Metro

A ‘court’ jester: Jurors snicker at ‘Dean of Mean’ excuses

I didn’t do it. Now stop laughing!

The former dean who’s accused of embezzling big bucks from St. John’s University took the stand in her own defense yesterday — and had jurors giggling at some of her I-didn’t-do-it spiels.

Cecilia Chang — the ex-dean of Asian Studies at the Queens campus who allegedly used students as indentured servants — insisted that all her transactions on behalf of the university were above board and that she was just trying to help the kids out by letting them work for her.

“I am always helping some poor students,” Chang testified at her trial in Brooklyn federal court.

While one student testified earlier in the trial that she was forced to wash Chang’s underwear by hand, the so-called “Dean of Mean” insisted that students who washed her laundry did so voluntarily.

The washing was simply a routine that began after one student offered to wash Chang’s clothes at the same time she did her own laundry, she testified.

And she insisted the students weren’t her personal chefs, either.

“The students always cook food for the table,” Chang said.

Chang, 59, also tried to shoot down prosecutors’ assertions that she used university funds for herself, and tried to disguise the transactions in foreign bank accounts.

Students had also testified that they were ordered to forge some bank documents by Chang, but she said she was unaware of any funny business.

Regarding a letter to a bank requesting a $28,000 transfer, the prosecutor asked Chang why the original clearly showed that the signature of another person was cut and pasted on the letter.

“My office did that.
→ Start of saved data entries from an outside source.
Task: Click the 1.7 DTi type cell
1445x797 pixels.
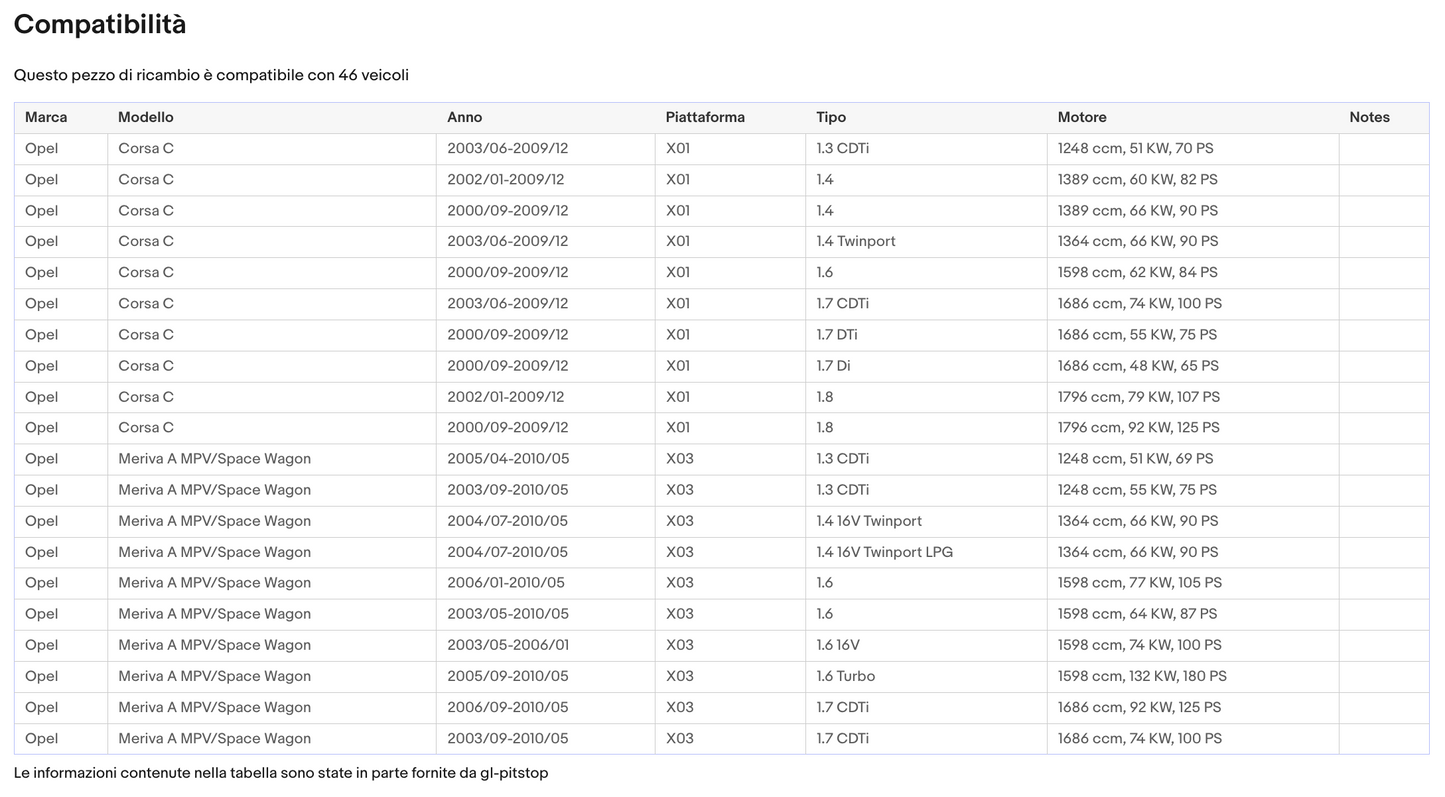Action: click(836, 334)
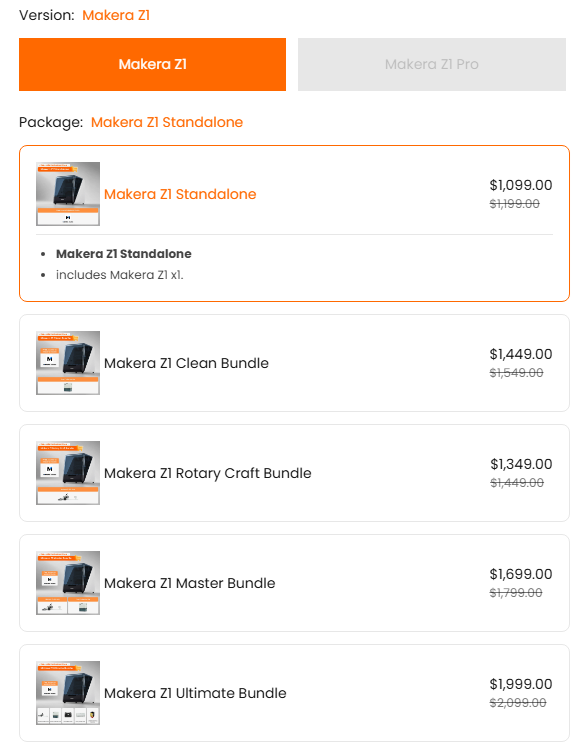Click the $1,349.00 Rotary Craft price
583x752 pixels.
pos(521,464)
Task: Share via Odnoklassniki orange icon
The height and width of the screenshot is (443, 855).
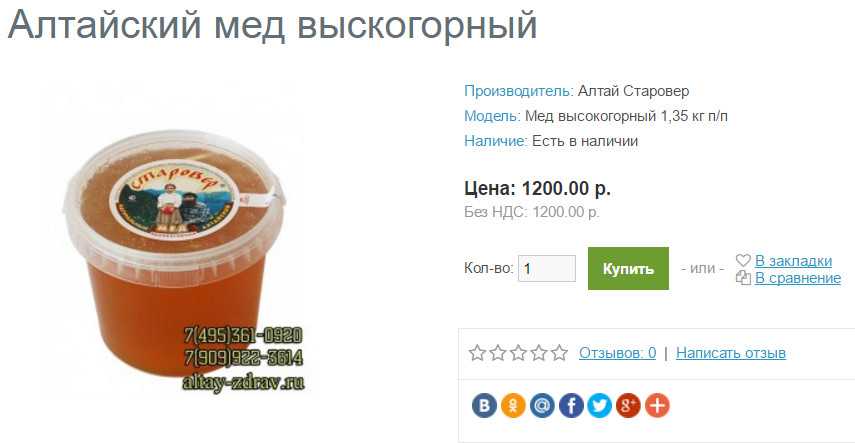Action: (513, 406)
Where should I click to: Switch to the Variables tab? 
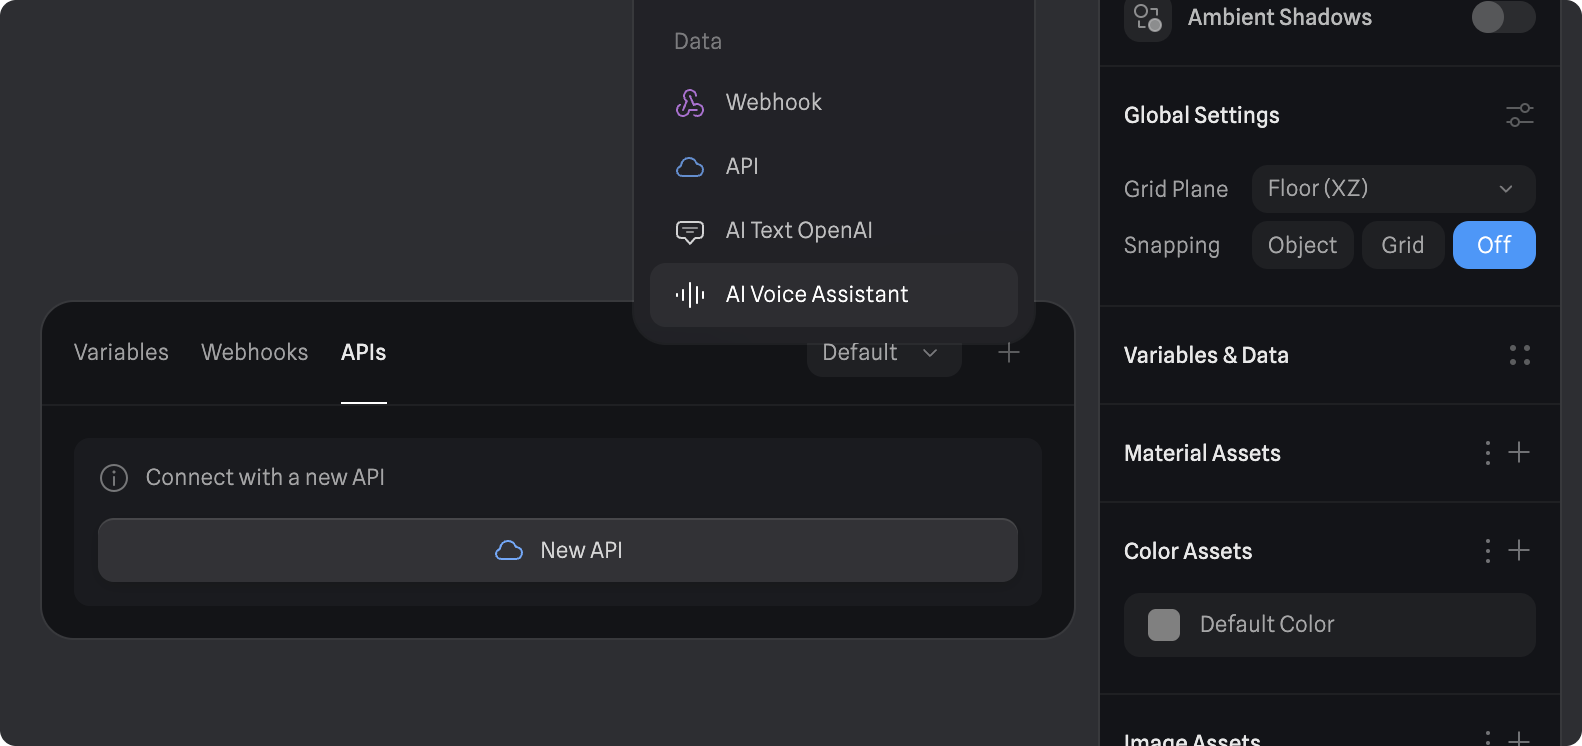click(x=121, y=353)
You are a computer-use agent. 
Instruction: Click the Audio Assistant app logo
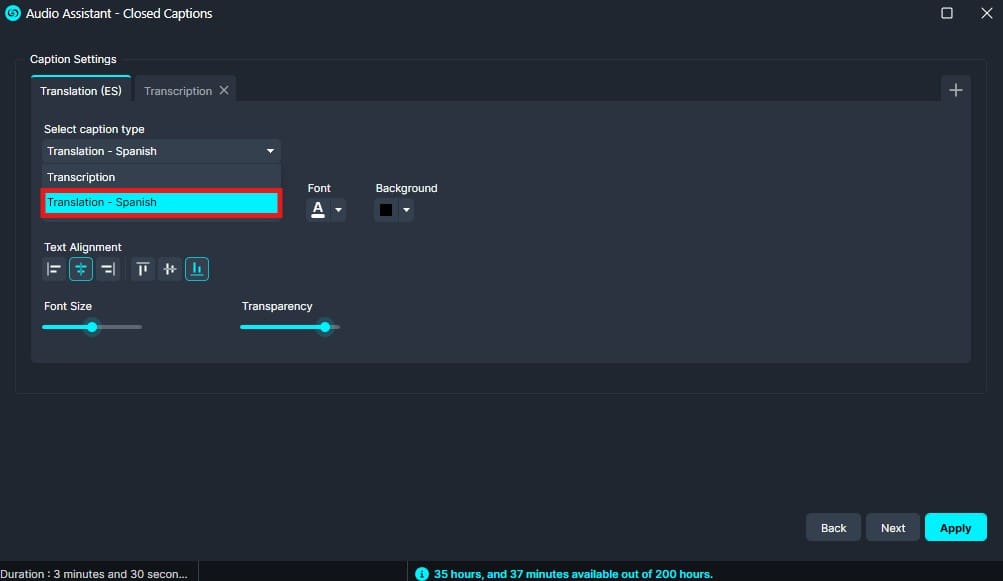point(13,14)
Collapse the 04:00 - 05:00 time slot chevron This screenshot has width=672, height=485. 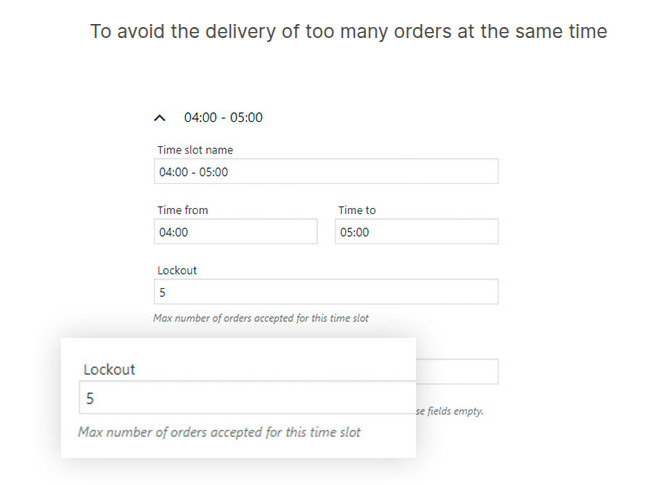(x=159, y=118)
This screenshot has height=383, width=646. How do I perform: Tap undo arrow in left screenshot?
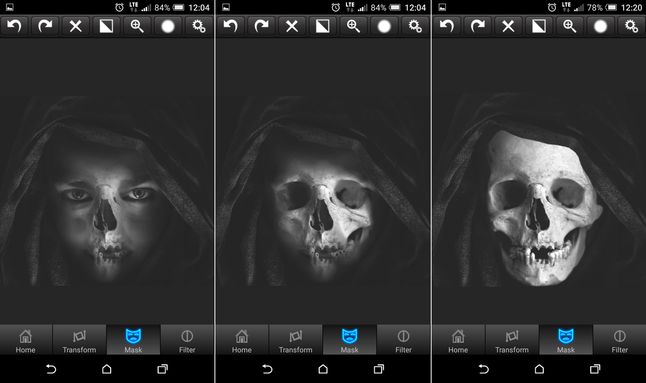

I’ve never seen that before,” Chang said, eliciting laughter from several jurors.

When a prosecutor asked why she told investigators she didn’t own any overseas bank accounts despite having more than $200,000 in one Hong Kong bank, Chang said she hadn’t remembered because she’d been drinking before the interview.

She said she’d also forgotten a $40,000 bank account — but proudly said she had told probers about her Asia Bank account in Queens.

“I’ve got so many bank accounts all over the world, I only remembered Asia Bank,” she said to more laughs.

While answering various questions about a tax form that misstated her place of residence as Taiwan and her citizenship as Taiwanese — she also holds US citizenship — Chang elicited laughter when directed by the judge to answer one question with either a yes or a no.

“Five percent yes, ninety-five percent no,” Chang said.